I had checked the specs of GTX 980 Ti here >> http://www.geforce.com/hardware/desktop-gpus/geforce-gtx-980-ti/specifications

I was wondering if anyone has tested it for general purpose computing & has formed any insight.

My friend and I plan to purchase a GPU for our lab. We have projects in lab on time-series and optimizations (including evolutionary algorithms). We might also have other students who wants to work on Deep Learning techniques. We require general purpose computing (with double precision if possible).

We currently have a budget constraint of 700 USD. We are looking for a GPU that we can buy and insert in the cabinet-slot of a Dell OptiPlex 9020 Desktop computer (business-class, Core i7, Win7 X64, 8 GB RAM).

GTX 980 Ti is the best we could find so far. We hope that it wouldn’t cause any power issues. If you have other suitable suggestions, please provide. I had worked shortly on GPGPUs in 2011 and went out of touch till now. Please forgive any mistakes in understanding of the new technologies.

I couldn’t place this question under other sections. So, I posted here under ‘programming and performance’. Thank you for your understanding and help.

Depends what you need!
For double precision calculations, GeForces in general are not where you want to go.
If you require ECC protected memory and registers, GeForces are not where you want to go.
If you require more than 6GB of memory, you’ll again have to look somewhere else.

Other than that, the 980Ti is one of the best (nvidia) compute cards out there, in my opinion. You get a GM200 GPU with 384bits of memory bus width, which is something that no Tesla card, several times more expensive, has. The step above that would be a Titan X, which as far as I can tell only adds 6GB of video memory and the possibility of using the driver in TCC mode. It however blows your 700USD budget.

For the power concerns, well you need to figure that one out. You have the need for the physical power connectors to be there (I assume one 6 pins and one 8 pins), and you have the need for enough power to be supplied by the power supply in your workstation.

You can do double with the 980, but it does not have double FPU(s) in hardware like a Tesla card, so it will be much slower.

regarding single vs double precision, it is important to consider the following points;

  1. Do you really need double precision?

  2. Nvidia GPUs use FMA operations for 32 computation which provides faster computation and more accurate results. I am working on a Geant4 project and their team concluded that for much of the computation 32 floating point using CUDA was accurate enough, and more accurate than the same 32 bit floating point computation using a CPU.

  3. If there is not much computation in 64 bit and your algorithm pipeline is memory bound, then you should choose the GPU with the most memory bandwidth. For your price level the GTX 980ti or the older GTX 780ti have the highest memory bandwidth at 336 GBs

  4. Many people use “mixed precision” on GPUs like this group;

http://ambermd.org/gpus/benchmarks.htm

Thank you all for giving such important pieces of information. We have decided to go ahead with GTX 980 Ti based on the assumptions below.

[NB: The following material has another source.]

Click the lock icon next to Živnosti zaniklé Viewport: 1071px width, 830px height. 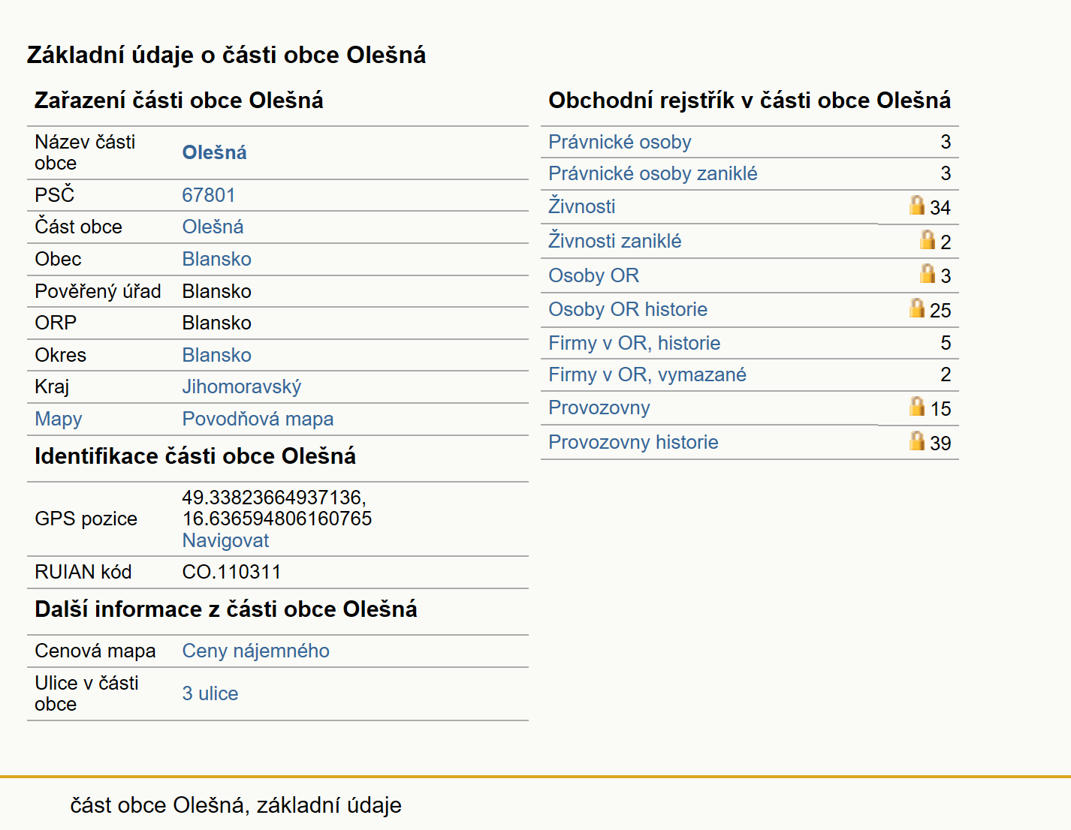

a) We can manage with single precision for the intended experiments’ heavy computations.
b) The power can be managed using a suitable power supply unit or physical 6/8 pin connectors.
c) The experiments would stay within 6 GB of memory usage.

We had also checked the performance tests done here >> http://gpuboss.com/gpus/Graphics-cards-best-PassMark-score-5825384

This statement is incorrect. All GPUs with compute capability >= 2.0 (that is, all GPUs supported by CUDA 7.x), provide hardware support for double-precision computation. Various GPUs differ in the relative throughput of single-precision and double-precision operations, based on their target market.

In some cases the double-precision performance of a GPU could be lower than that of a x86 CPU (provided optimized software is used on both). For example, in my machine here I have an sm_50 GPU with ~ 45 GFLOPS of DP performance, while the quad-core CPU provides ~ 50 DP GFLOPS.